[begin Text excerpt]
# Off-Topic Discussion > Artists' Corner > Art Design >  >  Which Software Do You Use For 3D or 2D Graphics ?

## ^R^ed-$py

Im a bit new to computer graphic stuff  ::reading::  . I wanted to know that what softwares do you guys use . As a beginer , im using FLASH 8 and CS3 PHOTOSHOP . What about you ?  ::content::

----------


## Oneironaut Zero

Photoshop CS2 for 2D art and photo manipulation.
Blender 3D for 3D art and (in the future) animation.

----------


## Adam

Adobe CS2 and Flash 8

----------


## Adrenaline Junkie

I use Photoshop CS3 for general 2D graphics and photo and i have just started using Maya for 3D animation/graphics, its hard to use but i'm still learning but luckily my brother is really good with it since he took a course.

----------


## Goldney

Is there any good free software for 2d graphics out there?

----------


## ~Anthriel.Sai/Tsuyko//.

> Im a bit new to computer graphic stuff  . I wanted to know that what softwares do you guys use . As a beginer , im using FLASH and PHOTOSHOP . What about you ?



I use Adobe CS2 Illustrator and Photoshop.
Milkshape 3D is good for low polygon game modeling and its easy to use.
Softimage Xsi Mod Tool is also a great program. You can download both of on free trials at their websites.

----------


## ^R^ed-$py

> I use Photoshop CS3 for general 2D graphics and photo and i have just started using Maya for 3D animation/graphics, its hard to use but i'm still learning but luckily my brother is really good with it since he took a course.



Ive heard that Pixar uses MAYA . And its very difficult to use . XSI is in the competition too .

----------


## ^R^ed-$py

Does anybody use 3D Studio MAX ?

----------


## nina

Cinema 4D for 3D stuff. I've used 3D Studio Max, Daz & Poser, Strata, Maya

Photoshop, Illustrator, After Effects...etc. etc. etc.

----------


## Ravenfire

I mostly use CS2.  Occasionally I'll use PSPX or Painter.  I don't do any 3D work.

----------


## montrealhorizons

3D :

Terragen, Softimage XSI, Alias Maya, Some 3dMax, though that's for more low-res stuff and on my end of the industry it's all hi-resolution so we stick with XSI or Maya.

2.5D :

Zbrush    ::D: 

2D:

Apophysis ( I forget if that's how it's spelt, it's for fractals ), Adobe Photoshop CS3 ( I get all the CS' free  ::D:  ), Animated Gif 4.0 Producer ( for making GIF animations, usefull for forums and websites  :smiley:  )

Then of course I have all my programs for composition such as Combustion, Flame, Inferno; my programs for video editing ( mostly Avid, Sony Vegas 7.0 ), and my audio programs for music. But you didn't ask for those, I just like to show that I'm knowledgeable and skilled in many media domains, if you need any help feel free to ask.

----------


## Bonsay

May I ask what is the industry you work in? I'm quite interested in this sort of stuff, so I'd like to see what options there are.
Thanks for any answers!  :smiley:

----------


## montrealhorizons

The industry is none other than Multi-Media Interaction, ranging from Movie Production to Video Game Developpement, it's a very big pipeline and a very friendly industry!
[end Text excerpt]
[Task a]:
In the listing, repeat the lines from the one containing "The height and width of the screenshot is (453, 700)." through the one containing "[1625, 299]", including both of those lines.
[begin Dataset records]
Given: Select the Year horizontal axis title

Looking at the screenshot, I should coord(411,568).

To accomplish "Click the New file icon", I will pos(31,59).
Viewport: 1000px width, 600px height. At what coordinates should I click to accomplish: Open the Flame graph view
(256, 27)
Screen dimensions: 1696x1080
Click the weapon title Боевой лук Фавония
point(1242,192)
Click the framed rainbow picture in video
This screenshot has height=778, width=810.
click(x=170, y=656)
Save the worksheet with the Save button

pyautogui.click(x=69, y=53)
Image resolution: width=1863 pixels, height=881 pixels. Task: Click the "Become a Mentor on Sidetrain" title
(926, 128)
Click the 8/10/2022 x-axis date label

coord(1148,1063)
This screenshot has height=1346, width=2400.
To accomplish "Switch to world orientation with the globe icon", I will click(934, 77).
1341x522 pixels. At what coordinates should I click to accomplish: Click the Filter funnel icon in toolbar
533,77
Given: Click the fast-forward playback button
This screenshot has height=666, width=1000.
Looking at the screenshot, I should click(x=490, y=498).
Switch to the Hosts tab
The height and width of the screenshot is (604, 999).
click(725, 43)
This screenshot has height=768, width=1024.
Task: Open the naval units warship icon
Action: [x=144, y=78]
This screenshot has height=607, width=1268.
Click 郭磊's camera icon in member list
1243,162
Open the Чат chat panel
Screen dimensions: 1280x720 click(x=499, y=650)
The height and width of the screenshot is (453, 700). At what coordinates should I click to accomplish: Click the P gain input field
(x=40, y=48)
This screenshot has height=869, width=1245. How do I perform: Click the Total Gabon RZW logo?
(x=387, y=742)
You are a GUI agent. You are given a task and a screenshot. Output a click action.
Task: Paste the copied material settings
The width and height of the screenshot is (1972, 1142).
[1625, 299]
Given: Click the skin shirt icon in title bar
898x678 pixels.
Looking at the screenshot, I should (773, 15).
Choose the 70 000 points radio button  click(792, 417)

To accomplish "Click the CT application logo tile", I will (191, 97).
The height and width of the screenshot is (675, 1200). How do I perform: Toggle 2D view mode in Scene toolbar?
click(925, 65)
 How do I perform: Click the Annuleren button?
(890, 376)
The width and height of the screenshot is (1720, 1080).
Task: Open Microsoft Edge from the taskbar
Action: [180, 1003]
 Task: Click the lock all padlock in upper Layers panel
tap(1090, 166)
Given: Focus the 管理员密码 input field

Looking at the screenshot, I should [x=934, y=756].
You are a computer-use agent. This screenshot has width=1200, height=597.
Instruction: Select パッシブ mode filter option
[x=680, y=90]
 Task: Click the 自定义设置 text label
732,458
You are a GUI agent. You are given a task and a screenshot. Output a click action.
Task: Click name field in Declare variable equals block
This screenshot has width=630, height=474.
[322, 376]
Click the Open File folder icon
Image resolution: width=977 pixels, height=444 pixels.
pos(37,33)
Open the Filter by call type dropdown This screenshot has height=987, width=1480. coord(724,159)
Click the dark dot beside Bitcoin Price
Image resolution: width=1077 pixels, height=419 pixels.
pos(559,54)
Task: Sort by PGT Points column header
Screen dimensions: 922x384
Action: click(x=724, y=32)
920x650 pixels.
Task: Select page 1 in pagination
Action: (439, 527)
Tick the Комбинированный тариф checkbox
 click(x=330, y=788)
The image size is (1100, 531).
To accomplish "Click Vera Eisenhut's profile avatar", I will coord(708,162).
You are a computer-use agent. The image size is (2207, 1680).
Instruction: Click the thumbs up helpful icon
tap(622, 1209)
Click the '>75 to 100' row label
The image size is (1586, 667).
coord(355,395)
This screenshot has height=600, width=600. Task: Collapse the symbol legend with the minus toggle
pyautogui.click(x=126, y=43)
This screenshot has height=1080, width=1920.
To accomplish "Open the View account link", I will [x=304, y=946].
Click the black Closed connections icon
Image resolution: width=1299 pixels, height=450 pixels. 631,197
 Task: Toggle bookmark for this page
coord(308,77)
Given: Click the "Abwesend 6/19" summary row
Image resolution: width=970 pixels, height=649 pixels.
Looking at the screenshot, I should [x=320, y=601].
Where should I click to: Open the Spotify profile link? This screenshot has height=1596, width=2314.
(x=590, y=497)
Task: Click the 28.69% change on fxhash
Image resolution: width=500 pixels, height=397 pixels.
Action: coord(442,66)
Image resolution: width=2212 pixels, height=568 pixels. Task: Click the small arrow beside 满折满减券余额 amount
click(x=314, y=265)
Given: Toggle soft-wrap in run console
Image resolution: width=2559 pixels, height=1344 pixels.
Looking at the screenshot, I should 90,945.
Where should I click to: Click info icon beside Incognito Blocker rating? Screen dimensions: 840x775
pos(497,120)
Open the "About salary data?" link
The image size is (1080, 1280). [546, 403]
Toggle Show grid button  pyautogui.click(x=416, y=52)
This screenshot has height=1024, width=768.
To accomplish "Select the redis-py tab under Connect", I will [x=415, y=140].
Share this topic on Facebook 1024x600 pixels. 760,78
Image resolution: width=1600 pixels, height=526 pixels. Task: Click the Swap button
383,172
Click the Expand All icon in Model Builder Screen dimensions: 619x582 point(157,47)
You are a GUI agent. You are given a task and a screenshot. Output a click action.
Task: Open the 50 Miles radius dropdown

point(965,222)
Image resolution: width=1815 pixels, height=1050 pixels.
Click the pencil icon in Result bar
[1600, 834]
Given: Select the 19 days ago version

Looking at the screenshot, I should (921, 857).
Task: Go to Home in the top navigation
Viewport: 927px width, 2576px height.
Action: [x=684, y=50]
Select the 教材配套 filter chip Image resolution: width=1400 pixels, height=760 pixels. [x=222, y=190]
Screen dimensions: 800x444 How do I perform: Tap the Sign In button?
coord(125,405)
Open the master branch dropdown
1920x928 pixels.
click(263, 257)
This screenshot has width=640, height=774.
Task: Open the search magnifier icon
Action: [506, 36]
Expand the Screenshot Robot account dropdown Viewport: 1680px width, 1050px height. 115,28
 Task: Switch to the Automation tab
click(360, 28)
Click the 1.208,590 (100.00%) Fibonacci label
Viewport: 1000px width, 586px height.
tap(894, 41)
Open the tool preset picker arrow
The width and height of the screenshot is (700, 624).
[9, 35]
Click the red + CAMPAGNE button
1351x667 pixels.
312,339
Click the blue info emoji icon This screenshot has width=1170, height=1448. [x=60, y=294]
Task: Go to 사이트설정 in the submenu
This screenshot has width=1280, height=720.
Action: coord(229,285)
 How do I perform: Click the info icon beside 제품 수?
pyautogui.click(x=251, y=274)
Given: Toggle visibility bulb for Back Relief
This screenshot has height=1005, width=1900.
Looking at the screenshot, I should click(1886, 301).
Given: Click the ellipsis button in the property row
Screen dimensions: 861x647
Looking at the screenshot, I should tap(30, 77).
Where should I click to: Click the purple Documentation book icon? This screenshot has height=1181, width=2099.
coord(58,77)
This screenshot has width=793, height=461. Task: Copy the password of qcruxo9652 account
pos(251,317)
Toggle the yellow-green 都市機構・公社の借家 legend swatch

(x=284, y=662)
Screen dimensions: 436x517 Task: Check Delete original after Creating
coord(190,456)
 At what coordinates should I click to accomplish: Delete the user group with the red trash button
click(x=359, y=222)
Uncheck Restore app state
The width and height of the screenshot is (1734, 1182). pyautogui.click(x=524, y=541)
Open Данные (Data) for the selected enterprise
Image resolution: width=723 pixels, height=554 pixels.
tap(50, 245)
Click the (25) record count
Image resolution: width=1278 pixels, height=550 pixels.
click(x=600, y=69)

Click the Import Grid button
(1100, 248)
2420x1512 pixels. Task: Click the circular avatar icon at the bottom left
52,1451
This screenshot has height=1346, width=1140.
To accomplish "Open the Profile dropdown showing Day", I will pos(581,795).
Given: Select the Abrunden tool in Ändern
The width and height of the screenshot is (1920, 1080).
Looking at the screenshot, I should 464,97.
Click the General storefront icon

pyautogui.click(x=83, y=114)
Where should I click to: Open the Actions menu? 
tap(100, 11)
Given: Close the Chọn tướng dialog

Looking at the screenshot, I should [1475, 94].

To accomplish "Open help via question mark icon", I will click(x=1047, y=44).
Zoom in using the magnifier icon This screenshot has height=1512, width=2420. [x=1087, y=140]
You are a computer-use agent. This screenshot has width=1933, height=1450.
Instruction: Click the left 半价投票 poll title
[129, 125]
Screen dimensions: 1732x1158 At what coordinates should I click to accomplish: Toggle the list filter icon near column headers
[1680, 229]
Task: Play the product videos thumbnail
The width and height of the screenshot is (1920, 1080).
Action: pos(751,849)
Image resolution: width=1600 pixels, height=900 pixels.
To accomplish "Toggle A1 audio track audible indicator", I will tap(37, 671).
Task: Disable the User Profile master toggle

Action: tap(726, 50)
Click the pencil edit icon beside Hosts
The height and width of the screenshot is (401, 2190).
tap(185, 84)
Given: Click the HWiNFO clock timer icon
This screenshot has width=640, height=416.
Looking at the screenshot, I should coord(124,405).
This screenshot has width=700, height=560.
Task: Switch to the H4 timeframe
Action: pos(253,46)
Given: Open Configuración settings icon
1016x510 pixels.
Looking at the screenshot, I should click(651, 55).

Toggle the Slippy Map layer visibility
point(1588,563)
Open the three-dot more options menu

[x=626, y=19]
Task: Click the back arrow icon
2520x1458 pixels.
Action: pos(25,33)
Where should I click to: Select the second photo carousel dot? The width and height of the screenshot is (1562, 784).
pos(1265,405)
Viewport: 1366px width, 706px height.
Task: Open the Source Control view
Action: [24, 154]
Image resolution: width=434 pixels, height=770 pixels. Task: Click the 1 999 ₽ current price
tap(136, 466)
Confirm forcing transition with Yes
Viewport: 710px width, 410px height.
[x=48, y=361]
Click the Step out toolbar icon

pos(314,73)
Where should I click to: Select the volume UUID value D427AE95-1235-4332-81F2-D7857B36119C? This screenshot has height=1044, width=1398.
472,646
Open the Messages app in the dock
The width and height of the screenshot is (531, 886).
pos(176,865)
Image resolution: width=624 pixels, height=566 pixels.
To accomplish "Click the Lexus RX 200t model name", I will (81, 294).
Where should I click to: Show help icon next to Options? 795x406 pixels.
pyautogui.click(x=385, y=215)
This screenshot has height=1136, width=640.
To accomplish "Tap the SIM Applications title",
[end Dataset records]
[Task b]:
Answer these questions about the forum thread on graphics software:
(i) Which program does Oneironaut Zero use for 3D art?
(ii) What program does nina use for 3D work?
(iii) According to montrealhorizons, what is Apophysis used for?

[Correct output a]:
The height and width of the screenshot is (453, 700). At what coordinates should I click to accomplish: Click the P gain input field
(x=40, y=48)
This screenshot has height=869, width=1245. How do I perform: Click the Total Gabon RZW logo?
(x=387, y=742)
You are a GUI agent. You are given a task and a screenshot. Output a click action.
Task: Paste the copied material settings
The width and height of the screenshot is (1972, 1142).
[1625, 299]

[Correct output b]:
(i) Blender 3D
(ii) Cinema 4D
(iii) Fractals